Gracias al trabajo de algunos grupos de la sociedad civil —el propio Mexicanos contra la Corrupción y la Impunidad—, a las restricciones presupuestales y al candor de los funcionarios de la 4T (no tanto de la labor investigativa de los medios impresos nacionales), sabemos ya que la puesta en práctica de los programas predilectos del régimen ha sido más que deficiente: mediocre. El de los “ninis” vio recortado su presupuesto para este año a la mitad; la secretaria de Bienestar reveló que los arbolitos no se han sembrado, o se marchitaron; las universidades patito no existen, y así sucesivamente. Resultó lo que debió haber sido evidente: la capacidad de realización de este gobierno es muy inferior a la de por sí limitadísima capacidad de todos los gobiernos mexicanos para transformar proyectos en hechos concretos.
Ilustración: Víctor Solís
Por lo tanto tampoco debe sorprendernos la confesión de la secretaria de Economía ayer, en relación con los microcréditos para pequeñas y microempresas, programa estelar de la respuesta de la 4T al derrumbe económico. Según Reforma, tanto SE como el IMSS solo habían recibido 316 000 solicitudes de créditos (de 25 000 pesos), de los dos millones de préstamos disponibles: más o menos la mitad en ambas dependencias. Al grado que la SE “modificó por tercera vez las reglas, para incluir a trabajadoras domésticas e independientes”. De nuevo, rige el pensamiento mágico: “hay un millón de microempresarios identificados como posibles beneficiarios basados en el Censo del Bienestar”. Pero claro, para que esos realmente existan, se enteren de la disponibilidad de los créditos, los deseen, y cumplan con el papeleo necesario, puede pasar una eternidad.
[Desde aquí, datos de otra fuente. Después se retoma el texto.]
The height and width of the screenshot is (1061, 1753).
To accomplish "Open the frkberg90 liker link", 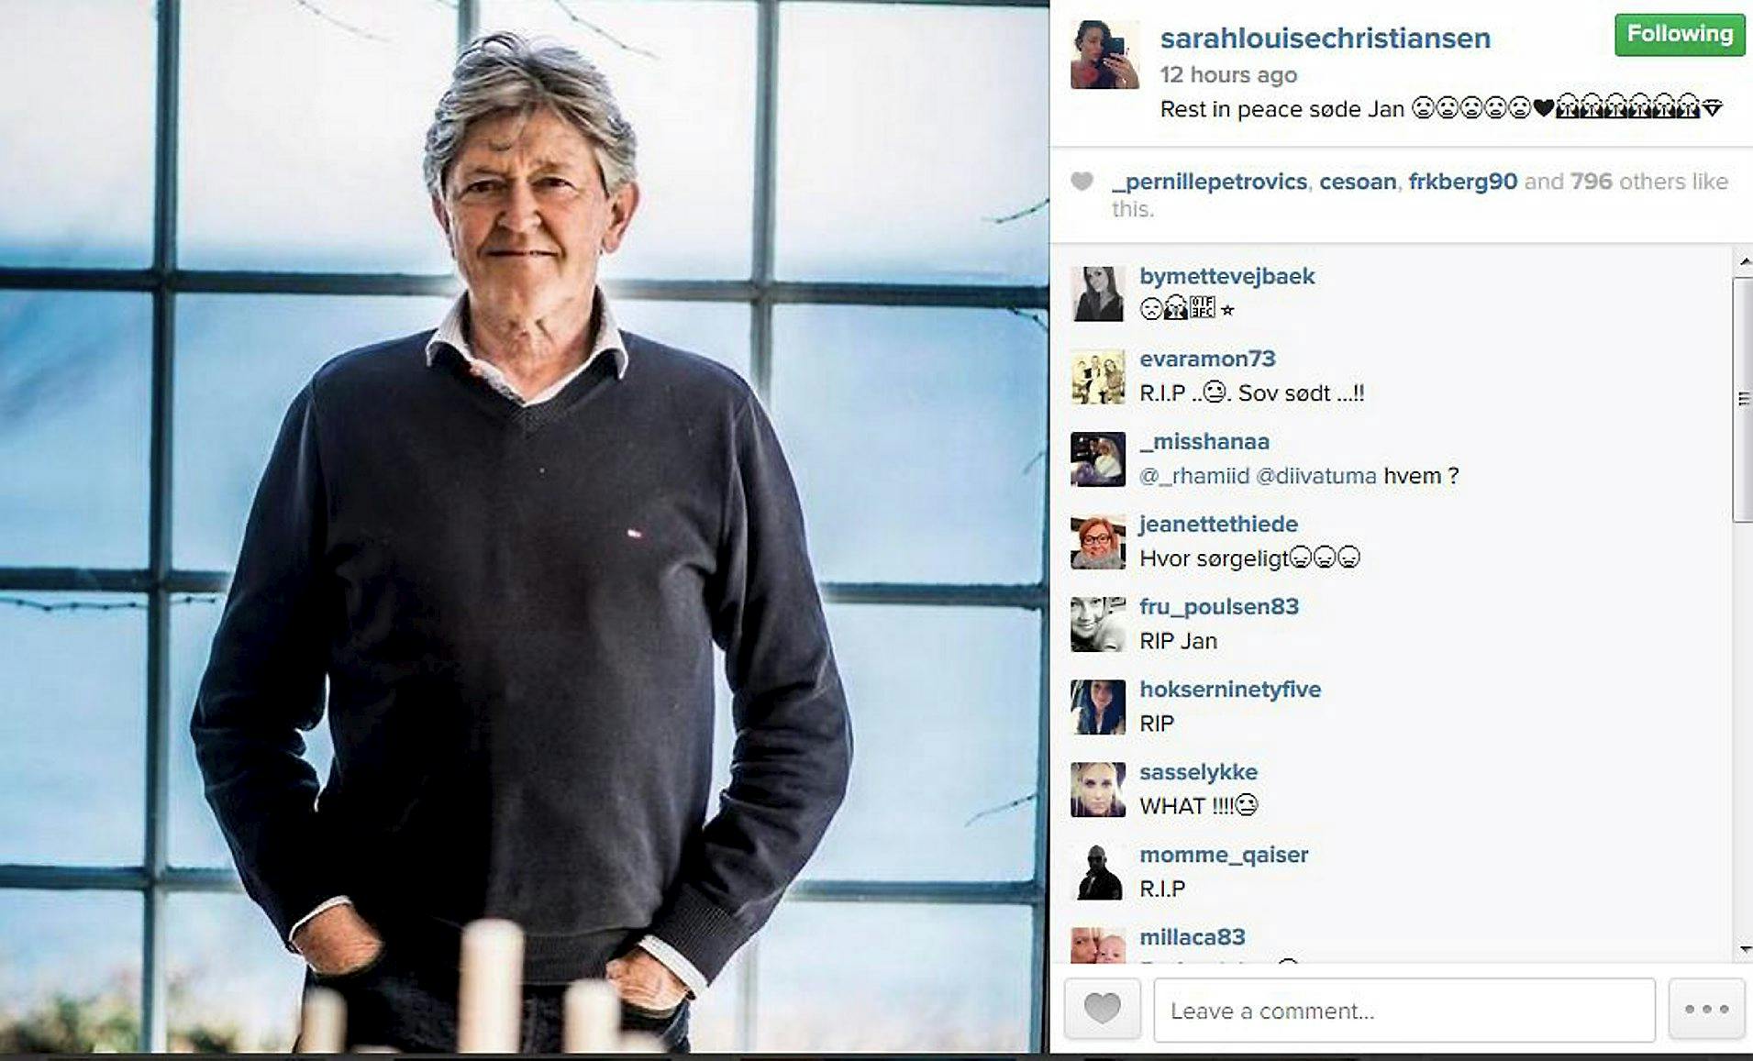I will tap(1462, 182).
Si en Estados Unidos la entrega de cheques de desempleo suplementarios arrancó mal, lento y con errores, solo cabe imaginar lo que ha de ser este programa en México. Y desde luego, conviene tomar en cuenta que el monto de apoyos en México es 300 veces menor que en Estados Unidos, y 50 veces menor que en España, un país con poco más de la tercera parte de la población de México. Chile, con siete veces y medio menos habitantes, dedica ocho veces más dinero a estos apoyos que México.
Con la excepción de las pensiones para adultos mayores (y no del todo), para las cuales existía el padrón anterior de Calderón y de Peña, ninguno de los programas sociales del gobierno se ha cumplido a cabalidad. Muchos, en los hechos, se encuentran en vías de desaparición. Antes de la pandemia, esto no era tan grave: se trataba simplemente de un capricho no consumado. Ahora es distinto: es profundamente irresponsable.